The Bible does, of course, have much to say about injustice. Though, in the case of the individual believer, we are encouraged to suffer loss without seeking victim-status because our eyes are fixed on a greater prize. Indeed, the victory that will be fully and finally ours in Christ is the very reason we do not need to see power through victimhood nor to stand on our rights as a victimised minority or any such thing. But we are to care for injustice. But injustice – systemic or personal – is not about minority rights and victim-status. Injustice is objective. It is a matter of the wider group saying ‘this is wrong’ and then seeking to do something about it. The call on the Christian is to seek justice for others but to quietly and patiently endure and suffer loss for the sake of Christ and – just as he did – because there is a greater prize for those who victoriously overcome. And indeed, 1 John 5:4 tells us: ‘everyone who has been born of God overcomes the world. And this is the victory that has overcome the world—our faith.’ No victim status here!

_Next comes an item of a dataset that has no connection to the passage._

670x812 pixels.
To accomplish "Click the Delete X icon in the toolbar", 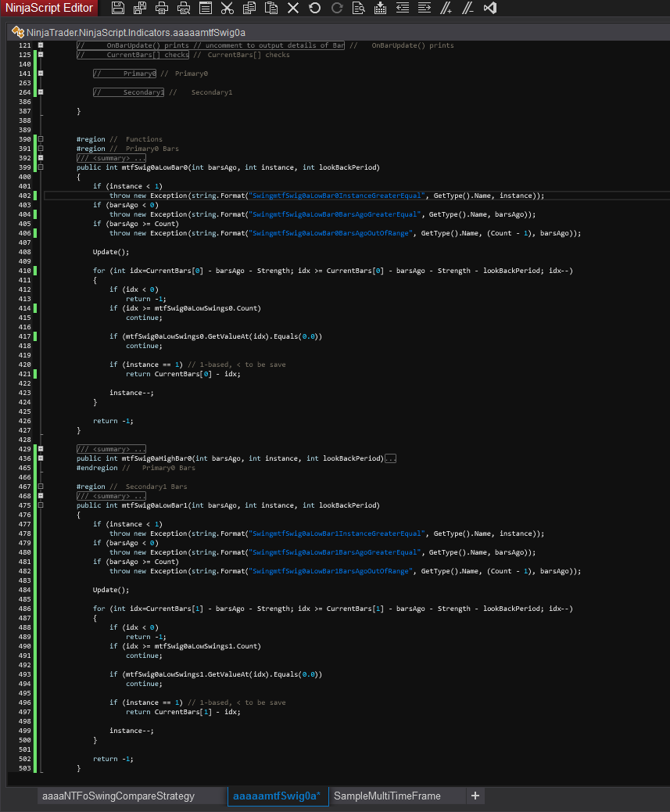I will click(293, 9).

What can we say to these things? First, there is no room in Christianity for victim-status power dynamics. Jesus did not play the victim in order to gain power nor is he presented as such. Neither are his followers to play the victim in the pursuit of power. Indeed, the call on believers is to suffer loss, persecution and suffering patiently, quietly and without any desire to gain power. The grounds for doing so is that we are not victims, but those who will inherit an altogether greater prize than civic rights and a temporal voice. Instead, the Apostle Paul clearly reminds us that ‘we are more than conquerors through him that loved us.’ We are no victims, we are those who are seated in the heavenlies with Christ on high. We are those who believe we will reign with him for all eternity. We are those who, through Christ’s victory, are not victims but victorious. We happily lay down our claim to rights, give up any concern with temporal power dynamics, because our focus is on Jesus, the inheritance that is ours in him and a far greater prize.

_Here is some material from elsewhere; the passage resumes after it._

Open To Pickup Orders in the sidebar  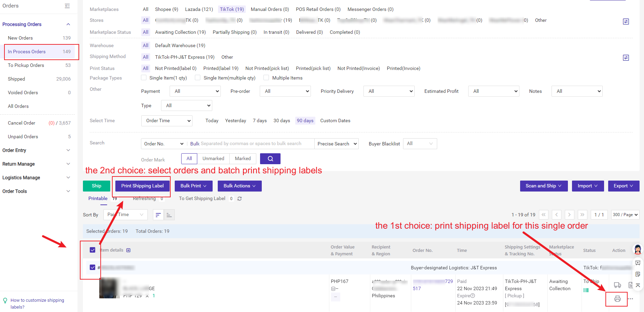coord(26,65)
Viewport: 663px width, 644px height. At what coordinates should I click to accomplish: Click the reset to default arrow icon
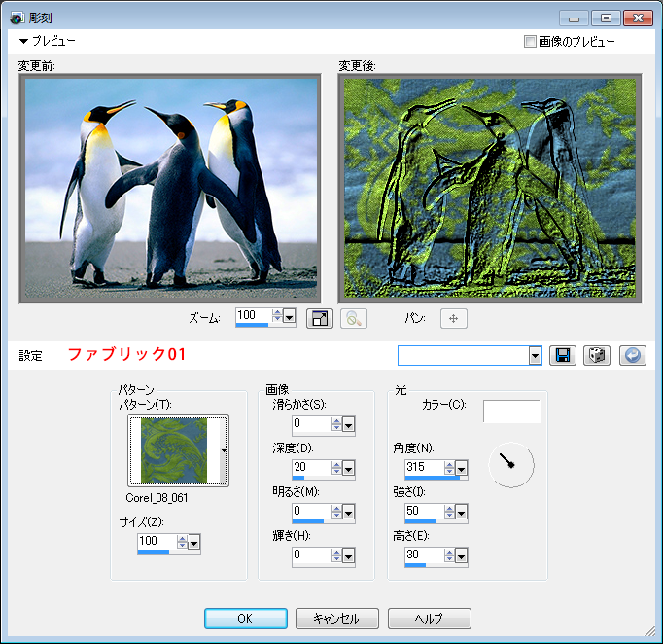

Second, Matthew Parris needs to look closer to home for those who would play the victim. It is hardly surprising that a Western Liberal Atheist might lay the blame for victim-status power dynamics at the door of Christianity and Socialism. Unsurprising, but nevertheless demonstrably nonsense. For the privileging of rights, minority concerns and hyper-individualism that undergird these power-plays is not running rampant in Socialist and former-Communist countries who would even dare to assert Marx as any sort of influence. Whatever else you may want to say about them, and whatever other criticisms one may lay at their door, hyper-individualism and victim-based power dynamics is surely not one of them. That, without question, is a peculiarly Western Liberal invention.

Indeed, it was Parris’ old boss – Mrs Thatcher – who insisted there was no such thing as society, there were only individuals and families. In the years since Mrs T, but predicated on the same principle, the Conservative Party has shod itself of even the grounding community of concern for the family. What has come in its place is a hyper-individualism that insists – even in the face of all objective biological evidence and the overwhelming majority of onlookers who simply look on and see with their own eyes – if you say you are another gender, if you believe it with all your heart, then you are. It is a hyper-individualism that insists if I am a victim, if I am different and special, you must all adjust yourselves and change reality for my sake. If a Marxist cultural analysis had anything to say to such things it is that the community is not served by such hyper-individualism and the one claiming to be a victim must cede to the values of the group. Which tells us that it is neither Christianity nor Marx that has led us to this point, but the hyper-individualism of Western liberalism, of which Parris himself was a part of the very establishment who enshrined it as normative and the cultural path which we would tread some 40 or more years ago.

It seems more like a case here of physician, heal thyself.